Your assignment
Using the records below, output the stretch that opens with the line containing "408 отзывов (336, 1085)" and closes with the line containing "загрузить макет (339, 339)", exactly and including both lines, with nothing more.

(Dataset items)

=== Begin Enclosure ===

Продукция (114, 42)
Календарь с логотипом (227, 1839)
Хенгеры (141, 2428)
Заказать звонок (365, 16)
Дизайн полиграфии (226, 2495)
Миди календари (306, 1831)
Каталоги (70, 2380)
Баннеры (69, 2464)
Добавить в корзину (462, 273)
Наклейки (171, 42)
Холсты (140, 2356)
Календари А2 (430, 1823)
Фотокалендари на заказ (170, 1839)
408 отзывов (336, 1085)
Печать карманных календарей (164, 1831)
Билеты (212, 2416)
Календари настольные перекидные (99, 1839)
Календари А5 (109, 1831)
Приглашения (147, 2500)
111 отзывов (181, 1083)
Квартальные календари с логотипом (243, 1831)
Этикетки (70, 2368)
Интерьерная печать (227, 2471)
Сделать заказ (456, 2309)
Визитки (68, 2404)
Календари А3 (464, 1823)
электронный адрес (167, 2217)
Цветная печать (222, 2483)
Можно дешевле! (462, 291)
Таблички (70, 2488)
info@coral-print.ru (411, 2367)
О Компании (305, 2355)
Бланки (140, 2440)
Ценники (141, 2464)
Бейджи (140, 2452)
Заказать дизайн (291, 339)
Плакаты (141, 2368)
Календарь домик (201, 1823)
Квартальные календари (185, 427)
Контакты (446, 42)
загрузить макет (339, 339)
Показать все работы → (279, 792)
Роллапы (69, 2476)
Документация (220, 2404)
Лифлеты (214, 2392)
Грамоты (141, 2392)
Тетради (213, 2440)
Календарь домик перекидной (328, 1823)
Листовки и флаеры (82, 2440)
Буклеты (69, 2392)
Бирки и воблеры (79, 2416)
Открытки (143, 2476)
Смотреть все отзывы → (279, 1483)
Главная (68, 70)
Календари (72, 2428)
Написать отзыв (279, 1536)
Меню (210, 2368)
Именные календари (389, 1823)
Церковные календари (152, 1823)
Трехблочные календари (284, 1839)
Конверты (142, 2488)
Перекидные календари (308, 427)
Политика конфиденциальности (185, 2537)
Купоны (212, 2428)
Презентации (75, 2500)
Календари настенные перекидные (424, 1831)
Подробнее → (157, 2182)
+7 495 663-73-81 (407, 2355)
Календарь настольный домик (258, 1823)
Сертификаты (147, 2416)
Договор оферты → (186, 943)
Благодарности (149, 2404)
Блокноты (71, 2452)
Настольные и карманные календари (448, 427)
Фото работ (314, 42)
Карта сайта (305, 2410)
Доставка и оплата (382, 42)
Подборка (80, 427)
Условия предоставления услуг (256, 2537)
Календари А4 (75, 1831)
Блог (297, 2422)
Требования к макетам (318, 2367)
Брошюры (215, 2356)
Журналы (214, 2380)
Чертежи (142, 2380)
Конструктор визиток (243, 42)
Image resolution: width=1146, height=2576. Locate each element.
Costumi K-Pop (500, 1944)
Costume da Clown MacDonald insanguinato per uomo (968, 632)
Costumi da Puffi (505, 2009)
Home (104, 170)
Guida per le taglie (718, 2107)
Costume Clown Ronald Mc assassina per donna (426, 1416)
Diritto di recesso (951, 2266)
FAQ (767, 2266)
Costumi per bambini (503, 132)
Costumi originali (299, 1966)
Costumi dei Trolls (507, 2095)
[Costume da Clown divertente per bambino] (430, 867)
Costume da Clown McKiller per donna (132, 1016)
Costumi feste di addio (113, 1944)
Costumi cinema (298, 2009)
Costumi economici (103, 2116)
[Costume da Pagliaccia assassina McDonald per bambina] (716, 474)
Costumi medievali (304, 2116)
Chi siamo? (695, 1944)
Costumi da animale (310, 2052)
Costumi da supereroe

=== End Enclosure ===

Task output
408 отзывов (336, 1085)
Печать карманных календарей (164, 1831)
Билеты (212, 2416)
Календари настольные перекидные (99, 1839)
Календари А5 (109, 1831)
Приглашения (147, 2500)
111 отзывов (181, 1083)
Квартальные календари с логотипом (243, 1831)
Этикетки (70, 2368)
Интерьерная печать (227, 2471)
Сделать заказ (456, 2309)
Визитки (68, 2404)
Календари А3 (464, 1823)
электронный адрес (167, 2217)
Цветная печать (222, 2483)
Можно дешевле! (462, 291)
Таблички (70, 2488)
info@coral-print.ru (411, 2367)
О Компании (305, 2355)
Бланки (140, 2440)
Ценники (141, 2464)
Бейджи (140, 2452)
Заказать дизайн (291, 339)
Плакаты (141, 2368)
Календарь домик (201, 1823)
Квартальные календари (185, 427)
Контакты (446, 42)
загрузить макет (339, 339)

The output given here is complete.